_What to work on_
Reproduce the lines below with every occurrence of "a particular element" changed to "a specific element", leaving everything else unchanged.

_Provided data_
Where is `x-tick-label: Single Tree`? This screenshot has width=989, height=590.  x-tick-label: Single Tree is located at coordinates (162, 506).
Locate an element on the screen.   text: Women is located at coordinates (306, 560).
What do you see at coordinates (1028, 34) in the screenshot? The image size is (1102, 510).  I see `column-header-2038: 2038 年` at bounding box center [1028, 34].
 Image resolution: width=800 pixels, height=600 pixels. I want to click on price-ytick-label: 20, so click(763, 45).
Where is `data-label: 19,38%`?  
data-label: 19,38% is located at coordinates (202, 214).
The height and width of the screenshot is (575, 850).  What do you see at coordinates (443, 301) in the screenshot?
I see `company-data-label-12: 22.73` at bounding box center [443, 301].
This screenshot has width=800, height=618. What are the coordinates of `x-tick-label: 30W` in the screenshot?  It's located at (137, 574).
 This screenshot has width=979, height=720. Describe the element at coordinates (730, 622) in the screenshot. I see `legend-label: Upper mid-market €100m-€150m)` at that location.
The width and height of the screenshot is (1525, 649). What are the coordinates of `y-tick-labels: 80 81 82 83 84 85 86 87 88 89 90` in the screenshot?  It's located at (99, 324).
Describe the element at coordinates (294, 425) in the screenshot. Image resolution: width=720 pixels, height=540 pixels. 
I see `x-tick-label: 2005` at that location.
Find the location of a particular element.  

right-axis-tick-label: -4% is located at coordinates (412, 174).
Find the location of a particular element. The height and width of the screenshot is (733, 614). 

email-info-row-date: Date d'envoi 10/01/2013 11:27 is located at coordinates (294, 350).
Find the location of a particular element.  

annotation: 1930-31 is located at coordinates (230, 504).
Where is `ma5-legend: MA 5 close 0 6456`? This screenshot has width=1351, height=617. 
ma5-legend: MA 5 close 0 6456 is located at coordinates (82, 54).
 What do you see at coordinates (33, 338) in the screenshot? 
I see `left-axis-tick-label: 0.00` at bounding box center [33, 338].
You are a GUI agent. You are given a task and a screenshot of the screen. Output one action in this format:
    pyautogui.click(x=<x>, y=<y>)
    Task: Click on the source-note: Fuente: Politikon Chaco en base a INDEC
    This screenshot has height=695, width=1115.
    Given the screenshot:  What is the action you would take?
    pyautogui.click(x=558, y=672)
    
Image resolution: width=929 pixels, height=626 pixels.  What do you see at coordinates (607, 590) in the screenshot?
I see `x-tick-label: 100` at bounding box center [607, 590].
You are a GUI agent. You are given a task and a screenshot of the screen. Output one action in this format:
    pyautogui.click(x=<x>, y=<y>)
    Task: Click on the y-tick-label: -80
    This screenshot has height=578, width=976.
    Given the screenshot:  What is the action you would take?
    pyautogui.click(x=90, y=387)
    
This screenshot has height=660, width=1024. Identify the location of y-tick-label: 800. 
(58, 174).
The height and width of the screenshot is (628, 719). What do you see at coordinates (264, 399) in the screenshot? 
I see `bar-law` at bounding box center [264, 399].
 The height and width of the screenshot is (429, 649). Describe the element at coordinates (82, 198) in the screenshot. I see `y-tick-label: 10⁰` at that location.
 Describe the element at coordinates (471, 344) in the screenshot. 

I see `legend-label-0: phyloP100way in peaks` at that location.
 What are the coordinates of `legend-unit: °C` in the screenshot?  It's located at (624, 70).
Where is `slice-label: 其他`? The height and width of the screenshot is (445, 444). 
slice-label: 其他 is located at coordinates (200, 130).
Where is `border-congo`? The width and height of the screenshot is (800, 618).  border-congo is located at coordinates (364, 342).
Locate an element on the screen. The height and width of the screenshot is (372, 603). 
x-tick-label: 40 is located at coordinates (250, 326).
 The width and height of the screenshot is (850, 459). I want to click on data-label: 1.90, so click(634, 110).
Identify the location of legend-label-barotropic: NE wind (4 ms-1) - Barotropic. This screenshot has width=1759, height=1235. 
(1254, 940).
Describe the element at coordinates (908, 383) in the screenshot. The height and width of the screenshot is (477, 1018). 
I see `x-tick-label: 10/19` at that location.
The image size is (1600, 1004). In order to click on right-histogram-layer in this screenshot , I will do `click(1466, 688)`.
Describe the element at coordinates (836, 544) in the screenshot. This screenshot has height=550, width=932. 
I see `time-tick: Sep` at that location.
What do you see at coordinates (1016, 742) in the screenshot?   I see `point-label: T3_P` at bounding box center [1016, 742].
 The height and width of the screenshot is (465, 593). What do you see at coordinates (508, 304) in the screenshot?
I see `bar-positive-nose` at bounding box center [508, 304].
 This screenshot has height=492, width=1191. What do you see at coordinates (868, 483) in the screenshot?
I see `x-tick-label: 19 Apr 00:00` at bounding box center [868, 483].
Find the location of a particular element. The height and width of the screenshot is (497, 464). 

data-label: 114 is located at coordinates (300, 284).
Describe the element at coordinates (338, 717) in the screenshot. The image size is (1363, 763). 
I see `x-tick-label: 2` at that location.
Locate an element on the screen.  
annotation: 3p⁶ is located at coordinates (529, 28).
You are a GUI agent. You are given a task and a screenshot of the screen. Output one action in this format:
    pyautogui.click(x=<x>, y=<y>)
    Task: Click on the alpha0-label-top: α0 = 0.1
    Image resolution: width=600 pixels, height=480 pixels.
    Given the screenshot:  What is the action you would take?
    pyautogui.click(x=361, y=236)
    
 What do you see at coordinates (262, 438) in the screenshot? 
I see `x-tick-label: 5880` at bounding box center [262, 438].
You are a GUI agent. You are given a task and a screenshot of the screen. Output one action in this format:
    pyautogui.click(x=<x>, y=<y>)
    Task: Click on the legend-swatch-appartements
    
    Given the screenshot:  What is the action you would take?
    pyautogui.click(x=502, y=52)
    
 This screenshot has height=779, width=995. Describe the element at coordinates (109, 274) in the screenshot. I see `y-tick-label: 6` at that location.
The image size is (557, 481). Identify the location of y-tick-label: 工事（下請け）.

_The completed task_
Where is `x-tick-label: Single Tree`? This screenshot has width=989, height=590.  x-tick-label: Single Tree is located at coordinates (162, 506).
Locate an element on the screen.   text: Women is located at coordinates (306, 560).
What do you see at coordinates (1028, 34) in the screenshot? The image size is (1102, 510).  I see `column-header-2038: 2038 年` at bounding box center [1028, 34].
 Image resolution: width=800 pixels, height=600 pixels. I want to click on price-ytick-label: 20, so click(763, 45).
Where is `data-label: 19,38%`?  
data-label: 19,38% is located at coordinates (202, 214).
The height and width of the screenshot is (575, 850).  What do you see at coordinates (443, 301) in the screenshot?
I see `company-data-label-12: 22.73` at bounding box center [443, 301].
This screenshot has width=800, height=618. What are the coordinates of `x-tick-label: 30W` in the screenshot?  It's located at (137, 574).
 This screenshot has width=979, height=720. Describe the element at coordinates (730, 622) in the screenshot. I see `legend-label: Upper mid-market €100m-€150m)` at that location.
The width and height of the screenshot is (1525, 649). What are the coordinates of `y-tick-labels: 80 81 82 83 84 85 86 87 88 89 90` in the screenshot?  It's located at (99, 324).
Describe the element at coordinates (294, 425) in the screenshot. Image resolution: width=720 pixels, height=540 pixels. 
I see `x-tick-label: 2005` at that location.
Find the location of a specific element.  

right-axis-tick-label: -4% is located at coordinates (412, 174).
Find the location of a specific element. The height and width of the screenshot is (733, 614). 

email-info-row-date: Date d'envoi 10/01/2013 11:27 is located at coordinates (294, 350).
Find the location of a specific element.  

annotation: 1930-31 is located at coordinates (230, 504).
Where is `ma5-legend: MA 5 close 0 6456`? This screenshot has width=1351, height=617. 
ma5-legend: MA 5 close 0 6456 is located at coordinates (82, 54).
 What do you see at coordinates (33, 338) in the screenshot? 
I see `left-axis-tick-label: 0.00` at bounding box center [33, 338].
You are a GUI agent. You are given a task and a screenshot of the screen. Output one action in this format:
    pyautogui.click(x=<x>, y=<y>)
    Task: Click on the source-note: Fuente: Politikon Chaco en base a INDEC
    This screenshot has height=695, width=1115.
    Given the screenshot:  What is the action you would take?
    pyautogui.click(x=558, y=672)
    
Image resolution: width=929 pixels, height=626 pixels.  What do you see at coordinates (607, 590) in the screenshot?
I see `x-tick-label: 100` at bounding box center [607, 590].
You are a GUI agent. You are given a task and a screenshot of the screen. Output one action in this format:
    pyautogui.click(x=<x>, y=<y>)
    Task: Click on the y-tick-label: -80
    This screenshot has height=578, width=976.
    Given the screenshot:  What is the action you would take?
    pyautogui.click(x=90, y=387)
    
This screenshot has height=660, width=1024. Identify the location of y-tick-label: 800. 
(58, 174).
The height and width of the screenshot is (628, 719). What do you see at coordinates (264, 399) in the screenshot? 
I see `bar-law` at bounding box center [264, 399].
 The height and width of the screenshot is (429, 649). Describe the element at coordinates (82, 198) in the screenshot. I see `y-tick-label: 10⁰` at that location.
 Describe the element at coordinates (471, 344) in the screenshot. 

I see `legend-label-0: phyloP100way in peaks` at that location.
 What are the coordinates of `legend-unit: °C` in the screenshot?  It's located at (624, 70).
Where is `slice-label: 其他`? The height and width of the screenshot is (445, 444). 
slice-label: 其他 is located at coordinates (200, 130).
Where is `border-congo`? The width and height of the screenshot is (800, 618).  border-congo is located at coordinates (364, 342).
Locate an element on the screen. The height and width of the screenshot is (372, 603). 
x-tick-label: 40 is located at coordinates (250, 326).
 The width and height of the screenshot is (850, 459). I want to click on data-label: 1.90, so click(634, 110).
Identify the location of legend-label-barotropic: NE wind (4 ms-1) - Barotropic. This screenshot has width=1759, height=1235. 
(1254, 940).
Describe the element at coordinates (908, 383) in the screenshot. The height and width of the screenshot is (477, 1018). 
I see `x-tick-label: 10/19` at that location.
The image size is (1600, 1004). In order to click on right-histogram-layer in this screenshot , I will do `click(1466, 688)`.
Describe the element at coordinates (836, 544) in the screenshot. This screenshot has height=550, width=932. 
I see `time-tick: Sep` at that location.
What do you see at coordinates (1016, 742) in the screenshot?   I see `point-label: T3_P` at bounding box center [1016, 742].
 The height and width of the screenshot is (465, 593). What do you see at coordinates (508, 304) in the screenshot?
I see `bar-positive-nose` at bounding box center [508, 304].
 This screenshot has height=492, width=1191. What do you see at coordinates (868, 483) in the screenshot?
I see `x-tick-label: 19 Apr 00:00` at bounding box center [868, 483].
Find the location of a specific element. The height and width of the screenshot is (497, 464). 

data-label: 114 is located at coordinates (300, 284).
Describe the element at coordinates (338, 717) in the screenshot. The image size is (1363, 763). 
I see `x-tick-label: 2` at that location.
Locate an element on the screen.  
annotation: 3p⁶ is located at coordinates (529, 28).
You are a GUI agent. You are given a task and a screenshot of the screen. Output one action in this format:
    pyautogui.click(x=<x>, y=<y>)
    Task: Click on the alpha0-label-top: α0 = 0.1
    Image resolution: width=600 pixels, height=480 pixels.
    Given the screenshot:  What is the action you would take?
    pyautogui.click(x=361, y=236)
    
 What do you see at coordinates (262, 438) in the screenshot? 
I see `x-tick-label: 5880` at bounding box center [262, 438].
You are a GUI agent. You are given a task and a screenshot of the screen. Output one action in this format:
    pyautogui.click(x=<x>, y=<y>)
    Task: Click on the legend-swatch-appartements
    
    Given the screenshot:  What is the action you would take?
    pyautogui.click(x=502, y=52)
    
 This screenshot has height=779, width=995. Describe the element at coordinates (109, 274) in the screenshot. I see `y-tick-label: 6` at that location.
The image size is (557, 481). Identify the location of y-tick-label: 工事（下請け）.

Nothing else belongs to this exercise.